**What is being asked**
Transcribe the lines from the start of the data below through the line with "Task: Collapse the DOCKER CONTAINERS section", word for word and nothing more.

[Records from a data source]
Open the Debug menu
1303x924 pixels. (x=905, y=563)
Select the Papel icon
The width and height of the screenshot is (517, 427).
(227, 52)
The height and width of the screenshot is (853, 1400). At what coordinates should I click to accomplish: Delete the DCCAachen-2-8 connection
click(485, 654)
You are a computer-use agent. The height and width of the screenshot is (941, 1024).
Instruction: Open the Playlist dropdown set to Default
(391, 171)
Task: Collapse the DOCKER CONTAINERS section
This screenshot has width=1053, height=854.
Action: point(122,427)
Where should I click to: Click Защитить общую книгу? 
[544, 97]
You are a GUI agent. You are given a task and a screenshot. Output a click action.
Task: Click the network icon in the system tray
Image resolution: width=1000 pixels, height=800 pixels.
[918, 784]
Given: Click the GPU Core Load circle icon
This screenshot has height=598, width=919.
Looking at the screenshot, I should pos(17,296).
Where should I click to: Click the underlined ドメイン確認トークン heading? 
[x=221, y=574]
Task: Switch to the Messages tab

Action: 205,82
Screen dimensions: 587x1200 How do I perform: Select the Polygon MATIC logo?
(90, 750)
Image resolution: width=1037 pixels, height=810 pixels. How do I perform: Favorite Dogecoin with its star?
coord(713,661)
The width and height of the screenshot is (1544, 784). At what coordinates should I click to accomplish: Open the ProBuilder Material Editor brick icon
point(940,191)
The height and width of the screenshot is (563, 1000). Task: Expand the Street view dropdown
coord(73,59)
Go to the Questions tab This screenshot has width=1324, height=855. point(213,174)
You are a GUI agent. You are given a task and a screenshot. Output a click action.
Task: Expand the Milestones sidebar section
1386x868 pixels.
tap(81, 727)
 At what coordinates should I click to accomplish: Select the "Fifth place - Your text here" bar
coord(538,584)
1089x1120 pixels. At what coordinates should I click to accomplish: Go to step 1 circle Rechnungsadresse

**Answer**
Open the Debug menu
1303x924 pixels. (x=905, y=563)
Select the Papel icon
The width and height of the screenshot is (517, 427).
(227, 52)
The height and width of the screenshot is (853, 1400). At what coordinates should I click to accomplish: Delete the DCCAachen-2-8 connection
click(485, 654)
You are a computer-use agent. The height and width of the screenshot is (941, 1024).
Instruction: Open the Playlist dropdown set to Default
(391, 171)
Task: Collapse the DOCKER CONTAINERS section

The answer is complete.